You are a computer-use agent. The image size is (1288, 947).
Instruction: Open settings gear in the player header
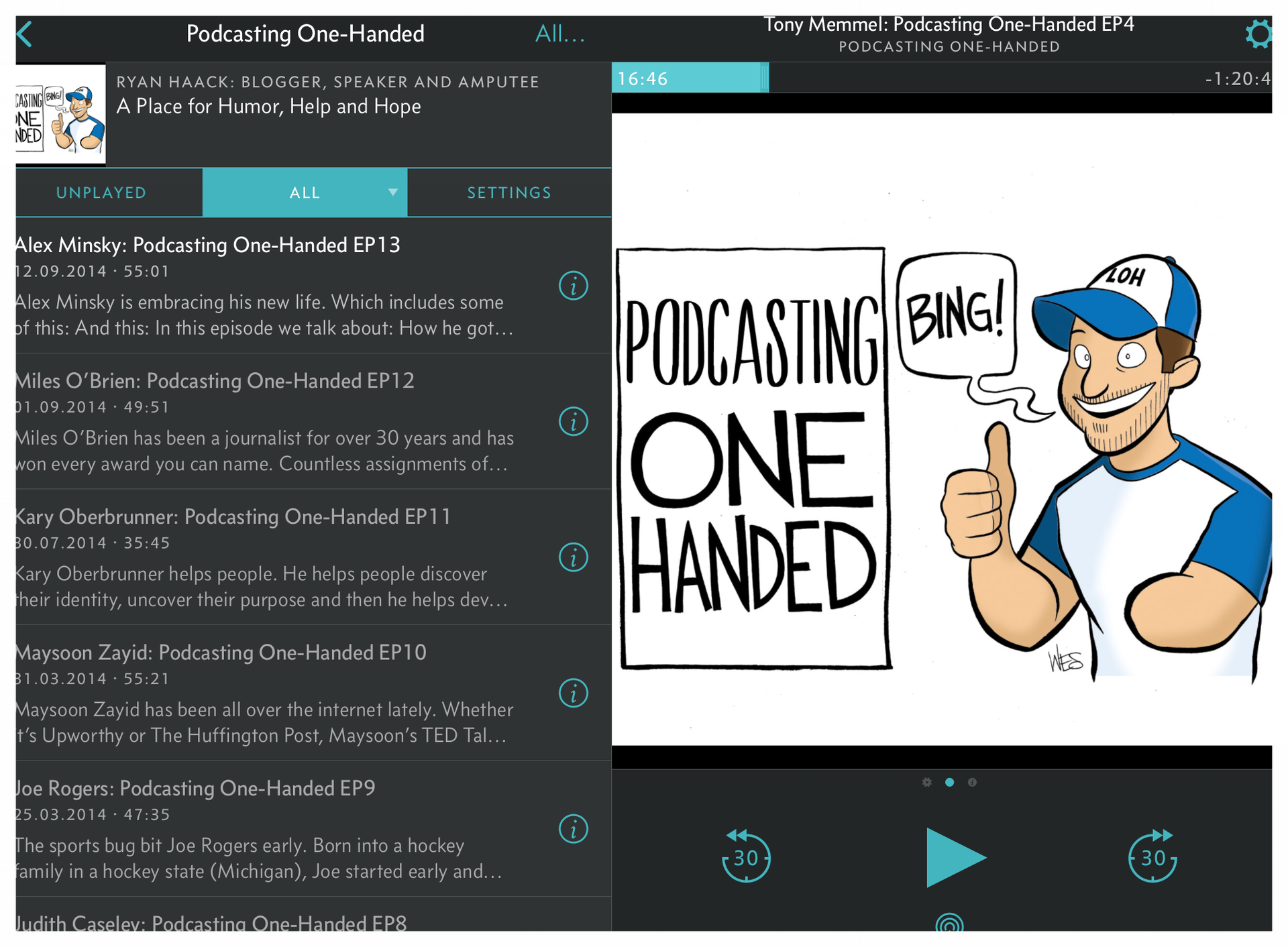click(x=1259, y=34)
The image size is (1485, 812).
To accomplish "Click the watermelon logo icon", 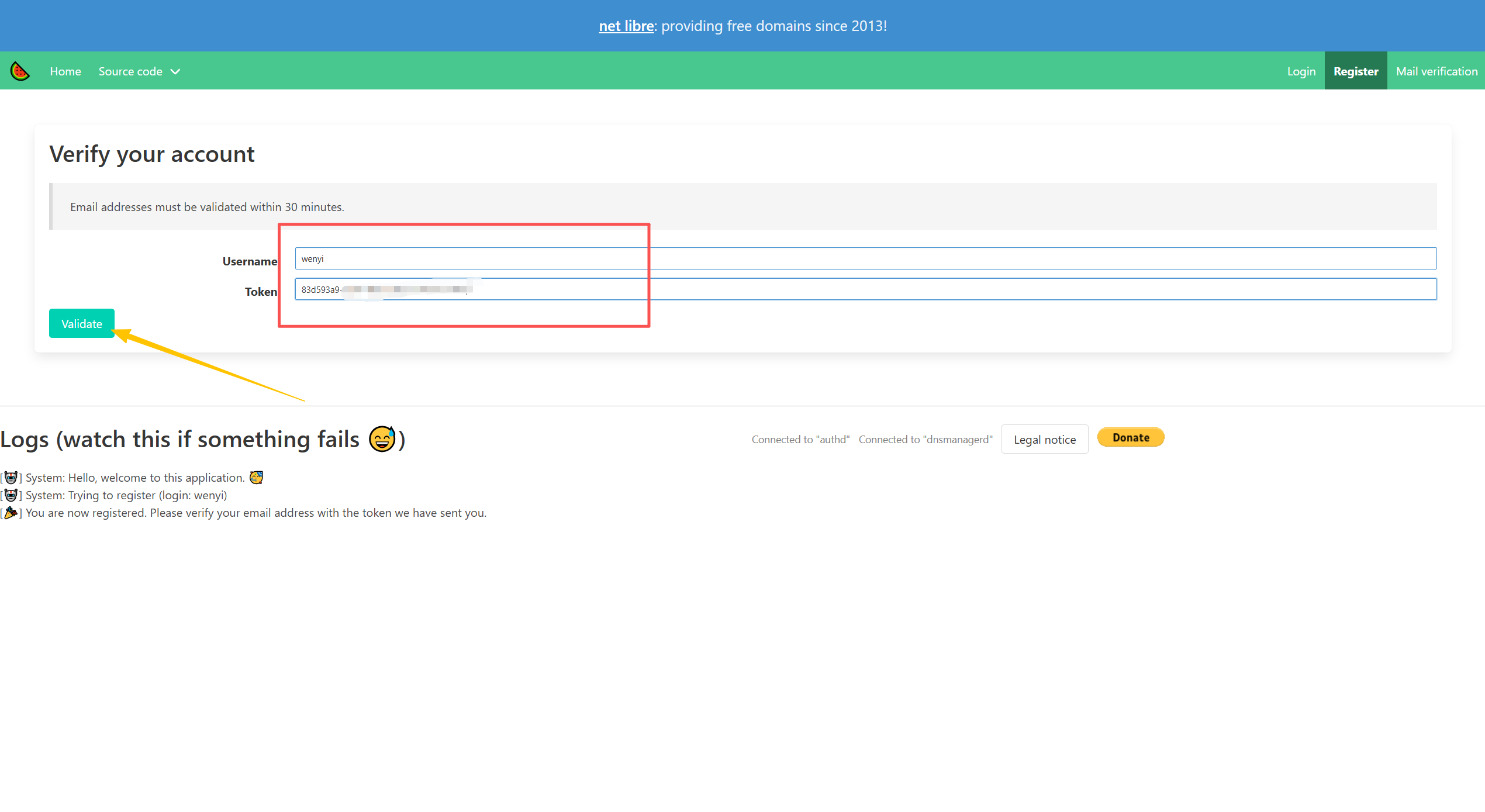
--
**INSTRUCTION**
Retype every row above verbatim, omitting the pictures.

**COMPLETE ANSWER**
You are a computer-use agent. The image size is (1288, 947).
Instruction: Open settings gear in the player header
click(x=1259, y=34)
The image size is (1485, 812).
To accomplish "Click the watermelon logo icon", 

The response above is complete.